Thailand’s Roadbuilding Backdrop
None of this is happening in a vacuum. Thailand has set out an ambitious infrastructure agenda, and the Ministry of Transport secured roughly THB265 billion for 2026, an increase of around 8.5% on the previous year. The ministry has assembled a pipeline of road, rail and airport schemes, including the Nakhon Pathom to Cha-am Motorway and the Phuket Expressway, that it wants to push forward quickly. Beyond the annual budget, the government has floated a much larger transport blueprint running to well over a trillion baht, with the Land Bridge project linking the Gulf of Thailand and the Andaman Sea among the headline ambitions.
There is a caveat worth flagging, and it cuts both ways for equipment suppliers. The country held a general election in February 2026, and political transition has a habit of stalling approvals on projects that carry long-term budget commitments. Several major schemes were left waiting on a new Cabinet’s sign-off. For a contractor like Gabion, that uncertainty makes machine reliability and the strength of dealer support more valuable, not less, since fleets need to stay productive through whatever delays materialise. Looking further out, PwC Thailand has projected that annual infrastructure spending could climb from around USD18 billion in 2024 to USD28 billion by 2050, with transport remaining the single largest segment. The longer arc, in other words, points firmly upward even if the near term carries some political noise.

A Regional Bright Spot for Volvo
The Thailand delivery slots into a wider pattern that has been working in Volvo CE’s favour. The company opened 2026 with deliveries up 12% in the first quarter, and while Europe and China softened and Japan and South Korea declined, the markets across Southeast Asia, alongside Indonesia, the Middle East, Africa and Oceania, kept growing. Asia outside China registered an increase, and that regional spread has helped the group hold its margins steady through a period of currency headwinds and US tariff costs.
Nunnapin Petcharapirat, known as Nan, CEO of CHAIRATCHAKARN (Bangkok) Co., Ltd., added:Β “This delivery marks an exciting step forward for our compaction business in Thailand. Customers are increasingly looking for solutions that combine performance with strong aftermarket support. Our partnership with Volvo CE allows us to deliver both, and we are proud to support Gabion (Thailand) as they continue to grow their operations with Volvo equipment.”

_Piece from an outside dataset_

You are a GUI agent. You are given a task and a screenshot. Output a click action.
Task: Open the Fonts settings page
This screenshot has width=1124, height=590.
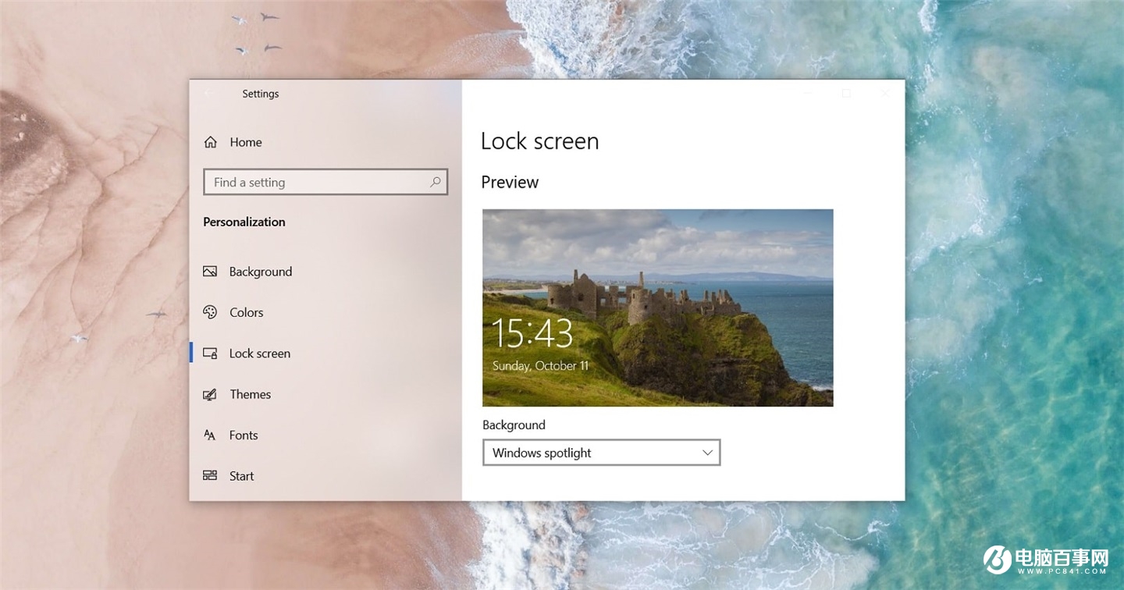(244, 435)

Competition in the region is anything but gentle, mind you. Southeast Asia’s construction equipment market was sized at roughly 53,000 units in 2024 and is forecast to push past 69,000 by 2030, and the established global names jostle with fast-moving Chinese manufacturers competing hard on price. In that fight, the SD120 story is instructive: Gabion came back not chiefly because of a spec sheet but because the earlier machines did what they were supposed to and the support held up. For Volvo and CHAB, that is the loyalty loop they are banking on, and a single compactor in Thailand is one more turn of it.